• **Text passage**
The myrtles represent us, the people of God of the old and new covenants. That is where God puts us. As C.T.Studd said,

“Some want to live within the sound of church or chapel bell;
I want to run a rescue shop within a yard of hell.”

And this is what we are like. We are not compared to the majestic cedar of Lebanon; we are not compared to the strong oak tree. We’re a little bush. In Daniel four the pagan king Nebuchadnezzar has a shattering vision. He says to Daniel, “I looked, and there before me stood a tree in the middle of the land. Its height was enormous. The tree grew large and strong and its top touched the sky; it was visible to the ends of the earth. Its leaves were beautiful, its fruit abundant, and on it was food for all. Under it the beasts of the field found shelter, and the birds of the air lived in its branches; from it every creature was fed” (Dan. 4:10-12) Then the king in his dream saw an angel of God speaking with a loud voice, “Cut down the tree!” and it was felled. What can that mean? The king asks Daniel and he reluctantly tells him, “The tree you saw, which grew large and strong, with its top touching the sky, visible to the whole earth, with beautiful leaves and abundant fruit, providing food for all, giving shelter to the beasts of the field, and having nesting places in its branches for the birds of the air – you, O king, are that tree! You have become great and strong; your greatness has grown until it reaches the sky, and your dominion extends to distant parts of the earth” (Dan. 4:20-22). Bold and mighty Nebuchadnezzar was to be greatly humbled. God resists the proud but gives grace to the humble. Do you think great things of yourself? Think them not. Think of the mighty men and movements over the centuries that have seemed immovable and everlasting like trees that stand for a thousand years. How would the church of Jesus Christ survive against such might cruel enemies? And yet one by one they were all felled, from the Roman Empire to Hitler’s Third Reich.

So we think of ourselves as myrtle trees, or a mustard seed, or a bruised reed, or a smoking flask, or a little flock surrounded by wolves! But myrtles provide an oasis in the dry arid lands of the Middle East. Many are the thorn bushes and dark green spiky leaved bushes in brown hard lands, and then after mile after mile of your journey you turn a corner and what a sight to cheer the eyes, a grove of myrtle trees with their soft, fragrant green leaves (especially when bruised) and delicate, white, star-like flowers. The sight speaks of fertility and luxuriance in a barren landscape, and especially so here on the threatening banks of the deep. The church is the body of Christ in the world. The church is fulness of him that fills all in all.

• **Data entries**
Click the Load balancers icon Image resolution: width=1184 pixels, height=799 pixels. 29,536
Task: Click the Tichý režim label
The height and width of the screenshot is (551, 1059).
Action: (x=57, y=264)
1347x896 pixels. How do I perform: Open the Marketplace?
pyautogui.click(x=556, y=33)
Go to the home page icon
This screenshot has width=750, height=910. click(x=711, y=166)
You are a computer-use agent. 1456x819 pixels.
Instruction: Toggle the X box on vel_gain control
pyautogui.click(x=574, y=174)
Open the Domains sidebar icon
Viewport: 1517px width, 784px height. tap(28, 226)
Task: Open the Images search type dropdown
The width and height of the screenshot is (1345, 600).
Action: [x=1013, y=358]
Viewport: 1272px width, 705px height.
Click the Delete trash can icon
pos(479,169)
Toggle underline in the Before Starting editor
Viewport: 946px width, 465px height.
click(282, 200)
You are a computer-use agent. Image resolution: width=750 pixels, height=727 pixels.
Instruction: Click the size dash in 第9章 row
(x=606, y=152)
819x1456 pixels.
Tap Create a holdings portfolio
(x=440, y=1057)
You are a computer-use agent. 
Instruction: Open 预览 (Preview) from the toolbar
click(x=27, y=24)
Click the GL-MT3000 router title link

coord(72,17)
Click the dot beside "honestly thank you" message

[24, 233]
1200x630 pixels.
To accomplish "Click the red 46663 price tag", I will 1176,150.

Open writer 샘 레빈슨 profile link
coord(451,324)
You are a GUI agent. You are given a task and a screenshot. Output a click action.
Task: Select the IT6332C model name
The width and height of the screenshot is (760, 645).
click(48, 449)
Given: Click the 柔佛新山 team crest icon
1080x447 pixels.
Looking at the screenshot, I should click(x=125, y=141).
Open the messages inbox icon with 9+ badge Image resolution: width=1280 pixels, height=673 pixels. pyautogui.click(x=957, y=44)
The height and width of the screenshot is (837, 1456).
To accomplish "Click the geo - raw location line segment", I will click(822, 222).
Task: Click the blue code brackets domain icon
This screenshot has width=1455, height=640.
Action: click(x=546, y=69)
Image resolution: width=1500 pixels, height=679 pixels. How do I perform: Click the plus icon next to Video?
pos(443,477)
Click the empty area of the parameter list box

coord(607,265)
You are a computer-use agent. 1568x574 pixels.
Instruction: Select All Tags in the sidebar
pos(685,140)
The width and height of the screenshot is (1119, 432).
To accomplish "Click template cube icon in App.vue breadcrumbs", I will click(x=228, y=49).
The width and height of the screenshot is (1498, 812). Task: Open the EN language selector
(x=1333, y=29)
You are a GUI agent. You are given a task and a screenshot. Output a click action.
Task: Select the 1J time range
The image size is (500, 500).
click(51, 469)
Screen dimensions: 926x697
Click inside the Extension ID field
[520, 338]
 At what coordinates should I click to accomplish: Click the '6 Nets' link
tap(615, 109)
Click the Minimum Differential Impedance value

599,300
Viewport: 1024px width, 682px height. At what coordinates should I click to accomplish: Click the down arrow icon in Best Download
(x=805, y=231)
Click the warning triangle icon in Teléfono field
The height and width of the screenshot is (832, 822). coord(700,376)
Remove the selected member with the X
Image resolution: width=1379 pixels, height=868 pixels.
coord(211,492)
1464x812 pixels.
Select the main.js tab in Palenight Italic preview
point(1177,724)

• **Set of tasks**
1 > Name each of the things the myrtle passage says "we think of ourselves as."
2 > In the myrtle passage, what does the angel in the king's dream call out with a loud voice?
3 > From the myrtle passage, copy word for word the stretch from "So we think" through "all in all.".

• **Responses to the tasks**
1 >
- myrtle trees
- a mustard seed
- a bruised reed
- a smoking flask
- a little flock surrounded by wolves

2 > "Cut down the tree!"

3 >
So we think of ourselves as myrtle trees, or a mustard seed, or a bruised reed, or a smoking flask, or a little flock surrounded by wolves! But myrtles provide an oasis in the dry arid lands of the Middle East. Many are the thorn bushes and dark green spiky leaved bushes in brown hard lands, and then after mile after mile of your journey you turn a corner and what a sight to cheer the eyes, a grove of myrtle trees with their soft, fragrant green leaves (especially when bruised) and delicate, white, star-like flowers. The sight speaks of fertility and luxuriance in a barren landscape, and especially so here on the threatening banks of the deep. The church is the body of Christ in the world. The church is fulness of him that fills all in all.